One‑Off and Deal‑Related Costs Weigh on Near‑Term Results
Management stressed that several cost pressures are transitional and linked to growth initiatives. Higher professional and transaction fees tied to the ASUR U.S. integration and Motiva deal, alongside new loans taken in the second half of 2025 to fund CapEx and acquisitions, added to expenses but were absorbed within a still‑moderate leverage profile.
Accounting and Concession Shifts Distort Reported Earnings
The shift in Colombia’s concession amortization methodology, implemented in Q3 2025, structurally increased reported expenses in Q4 and complicated year‑on‑year comparisons. Management also noted that regulated revenues are expected to phase out by 2027, changing the long‑term accounting and revenue mix even as concessions extend to 2032.

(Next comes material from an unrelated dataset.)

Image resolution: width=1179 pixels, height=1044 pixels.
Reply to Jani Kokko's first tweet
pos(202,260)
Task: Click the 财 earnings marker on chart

Guidance: Gradual Traffic Stabilization and Scale Upside Ahead
Looking ahead to 2026, ASUR expects traffic in Mexico to normalize as aircraft availability improves and Cancun recovers once Terminal 1 reopens in Q3. Puerto Rico and Colombia are projected to maintain positive momentum, while ASUR U.S. should see a lift when the new JFK Terminal 1 opens and Motiva, once closed and debt‑funded, adds substantial passenger scale to a still‑conservative balance sheet.
ASUR’s earnings call painted a picture of a company trading near‑term margin pressure for long‑term strategic scale. Investors face a period of higher costs, accounting noise, and regional softness, but management’s disciplined leverage, accelerating international platform, and impending Motiva integration suggest a constructive medium‑term outlook for cash generation and growth.